Tindakan Pemerintah Jokowi pun bertolak
belakang dengan sikap DPR RI yang menyambut hangat rencana pembukaan
kantor tersebut. Pada 28 November pekan lalu, Setya Novanto menerima
kunjungan Kepala Biro Politik Hamas Abu Umar Muhammad.
Dalam
pertemuan tersebut, Novanto menyampaikan dukungannya atas rencana
pendirian Kantor Hamas di Indonesia. Hal senada diungkapkan Mahfudz
Siddiq Komisi I DPR. Ia berpendapat bahwa pembukaan Kantor Hamas adalah
salah satu upaya mendukung kemerdekaan Palestina.
Maka itu,
rencana Hamas membuka kantor cabang di negeri ini perlu direalisasikan.
Palestina telah turut aktif dalam memberikan dukungan terhadap
kemerdekaan NKRI. Menjadi hal yang wajar jika Indonesia melakukan
tindakan yang sama. Mendukung kemerdekaan Palestina.
Beberapa masyarakat pun menyayangkan penolakan pemerintah tersebut, salah satunya disampaikan oleh Ihsan.

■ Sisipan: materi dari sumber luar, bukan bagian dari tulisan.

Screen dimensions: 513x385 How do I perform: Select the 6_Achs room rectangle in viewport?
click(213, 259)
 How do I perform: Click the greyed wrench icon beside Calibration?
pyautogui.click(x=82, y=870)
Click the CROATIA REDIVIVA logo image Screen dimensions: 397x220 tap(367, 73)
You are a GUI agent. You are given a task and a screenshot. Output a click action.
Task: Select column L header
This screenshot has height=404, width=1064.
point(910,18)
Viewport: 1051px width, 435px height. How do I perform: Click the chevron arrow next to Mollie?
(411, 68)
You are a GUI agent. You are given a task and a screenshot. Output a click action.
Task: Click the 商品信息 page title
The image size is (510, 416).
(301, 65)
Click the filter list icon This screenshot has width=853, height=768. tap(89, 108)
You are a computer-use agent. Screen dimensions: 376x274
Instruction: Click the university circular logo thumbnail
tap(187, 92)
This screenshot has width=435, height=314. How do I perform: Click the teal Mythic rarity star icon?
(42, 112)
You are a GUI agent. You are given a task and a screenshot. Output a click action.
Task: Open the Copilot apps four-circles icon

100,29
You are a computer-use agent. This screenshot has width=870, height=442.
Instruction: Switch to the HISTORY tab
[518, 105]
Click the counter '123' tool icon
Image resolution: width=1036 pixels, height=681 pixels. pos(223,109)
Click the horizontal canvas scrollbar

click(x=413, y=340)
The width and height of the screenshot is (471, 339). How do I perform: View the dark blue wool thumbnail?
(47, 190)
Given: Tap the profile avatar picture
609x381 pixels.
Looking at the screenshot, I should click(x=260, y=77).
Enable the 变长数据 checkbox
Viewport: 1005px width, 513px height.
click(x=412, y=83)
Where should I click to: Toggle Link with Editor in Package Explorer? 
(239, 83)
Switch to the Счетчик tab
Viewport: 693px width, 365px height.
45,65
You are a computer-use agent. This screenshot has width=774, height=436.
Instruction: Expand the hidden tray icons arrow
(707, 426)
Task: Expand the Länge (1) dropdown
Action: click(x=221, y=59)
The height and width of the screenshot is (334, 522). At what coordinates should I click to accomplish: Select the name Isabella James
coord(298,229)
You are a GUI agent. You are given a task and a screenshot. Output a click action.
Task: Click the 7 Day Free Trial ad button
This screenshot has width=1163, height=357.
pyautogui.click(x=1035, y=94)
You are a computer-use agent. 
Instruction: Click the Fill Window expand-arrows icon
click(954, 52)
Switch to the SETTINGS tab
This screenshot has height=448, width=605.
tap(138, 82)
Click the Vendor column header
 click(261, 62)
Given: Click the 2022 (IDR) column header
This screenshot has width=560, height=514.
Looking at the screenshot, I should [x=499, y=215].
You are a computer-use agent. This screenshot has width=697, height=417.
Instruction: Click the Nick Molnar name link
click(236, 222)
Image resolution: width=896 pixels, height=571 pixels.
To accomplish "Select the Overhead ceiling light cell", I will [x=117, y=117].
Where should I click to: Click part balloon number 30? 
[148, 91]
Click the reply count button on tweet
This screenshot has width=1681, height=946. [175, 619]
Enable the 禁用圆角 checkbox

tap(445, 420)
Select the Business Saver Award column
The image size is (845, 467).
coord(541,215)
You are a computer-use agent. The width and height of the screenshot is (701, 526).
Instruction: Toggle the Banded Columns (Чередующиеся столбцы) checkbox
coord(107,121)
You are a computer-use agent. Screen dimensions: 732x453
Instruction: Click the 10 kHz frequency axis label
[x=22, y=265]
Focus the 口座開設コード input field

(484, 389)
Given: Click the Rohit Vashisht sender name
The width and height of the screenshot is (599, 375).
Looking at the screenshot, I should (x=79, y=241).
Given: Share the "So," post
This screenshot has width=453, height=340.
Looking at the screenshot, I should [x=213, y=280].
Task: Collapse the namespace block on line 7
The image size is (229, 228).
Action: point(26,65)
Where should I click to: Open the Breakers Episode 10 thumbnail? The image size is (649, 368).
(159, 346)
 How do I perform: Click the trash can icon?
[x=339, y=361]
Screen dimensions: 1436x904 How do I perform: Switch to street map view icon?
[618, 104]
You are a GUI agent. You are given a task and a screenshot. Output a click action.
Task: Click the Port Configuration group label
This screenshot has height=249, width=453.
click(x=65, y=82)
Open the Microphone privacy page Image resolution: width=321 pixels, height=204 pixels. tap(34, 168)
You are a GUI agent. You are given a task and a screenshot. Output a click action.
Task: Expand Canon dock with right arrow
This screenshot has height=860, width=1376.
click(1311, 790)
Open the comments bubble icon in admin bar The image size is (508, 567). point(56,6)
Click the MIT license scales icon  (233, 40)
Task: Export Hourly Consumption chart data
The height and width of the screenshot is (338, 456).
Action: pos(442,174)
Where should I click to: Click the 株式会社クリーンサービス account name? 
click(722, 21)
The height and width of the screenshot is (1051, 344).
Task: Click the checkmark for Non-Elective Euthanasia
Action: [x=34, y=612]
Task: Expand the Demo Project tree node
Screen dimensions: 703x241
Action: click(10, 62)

"Apa ini artinya ingkar janji lagi? Janjinya dulu kan dukung
Palestina. Tapi, saya coba husnudzan saja. Semoga dugaan saya salah,"
katanya, Rabu (3/11).
Selain Ihsan, ada juga Rahman (61) yang
kecewa dengan kebijakan tersebut. Rahman berpendapat bahwa kebijakan
presiden banyak yang pro non-Muslim. Padahal negara ini mayoritas
berpenduduk islam.
"Ada-ada saja Presiden itu. Kan dulu janjinya
mau dukung Palestina merdeka. Eh sekarang nolak. Saya sebenarnya sudah
duga. Banyak kebijakannya yang pro pada non-Muslim," kata Rahman.
Menurut
dia, hal tersebut dibuktikan melalui negara apa yang pertama dikunjungi
di era pemerintahan Jokowi. Padahal, Palestina negara yang dimasukkan
dalam janji pemilu. Tapi, sampai sekarang tidak ada kunjungan ke sana.